=== ASSIGNMENT ===
Each and every line below goes into your answer unchanged, but leave out the images.
Segment Start: DATA UNDER STUDY
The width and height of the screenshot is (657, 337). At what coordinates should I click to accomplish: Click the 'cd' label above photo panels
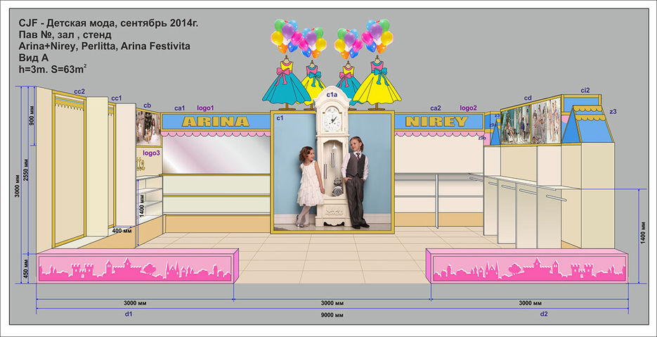coord(528,98)
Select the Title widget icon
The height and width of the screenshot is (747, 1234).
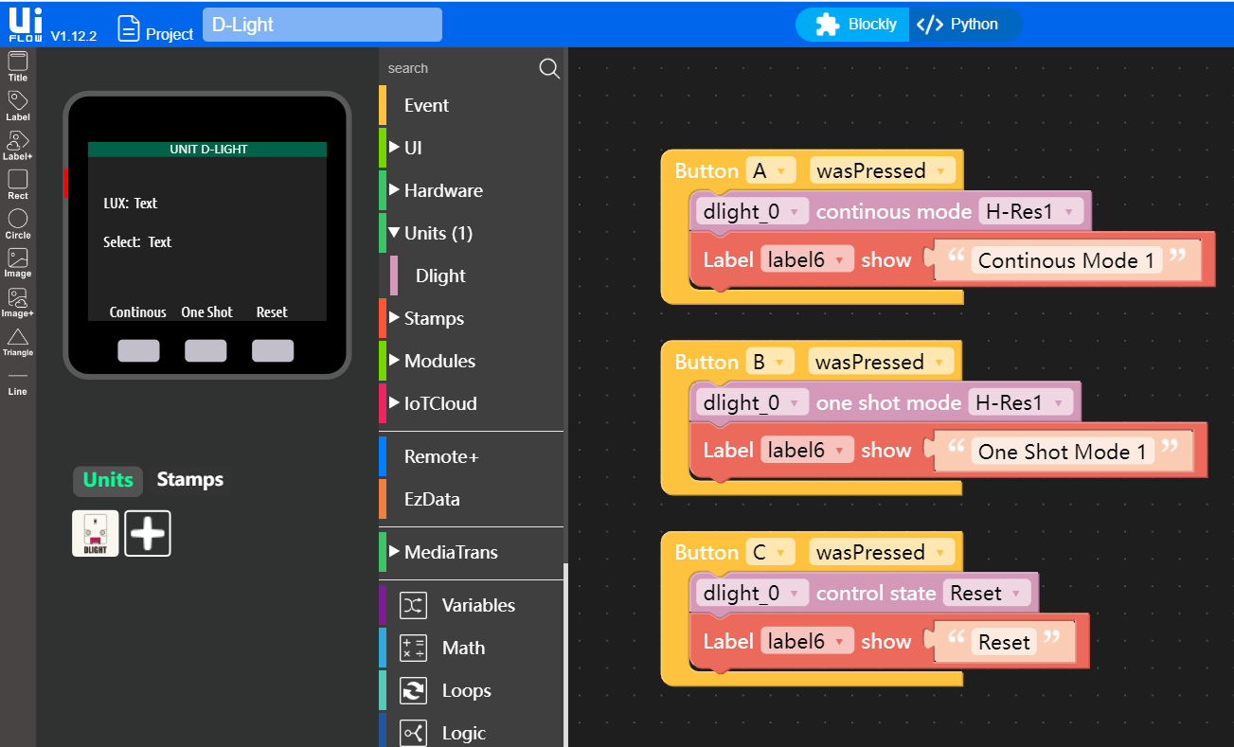18,65
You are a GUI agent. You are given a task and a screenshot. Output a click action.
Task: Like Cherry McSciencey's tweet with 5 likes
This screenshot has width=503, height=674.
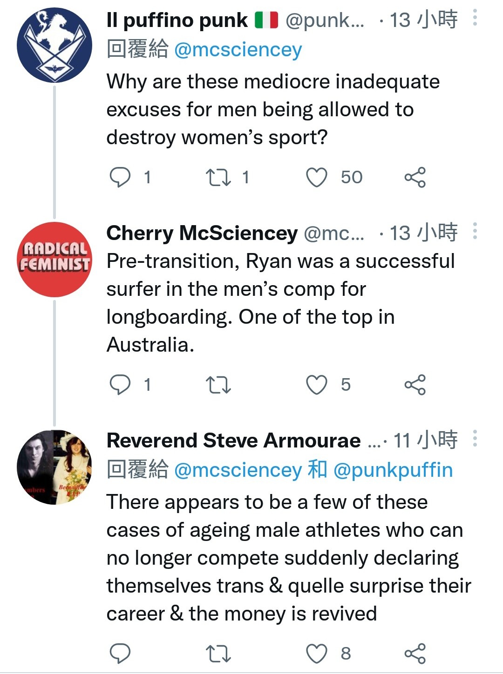[317, 385]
Segment End: DATA UNDER STUDY
=== OUTPUT FOR THIS TASK ===
The width and height of the screenshot is (657, 337). At what coordinates should I click to accomplish: Click the 'cd' label above photo panels
coord(528,98)
Select the Title widget icon
The height and width of the screenshot is (747, 1234).
18,65
You are a GUI agent. You are given a task and a screenshot. Output a click action.
Task: Like Cherry McSciencey's tweet with 5 likes
This screenshot has width=503, height=674.
[317, 385]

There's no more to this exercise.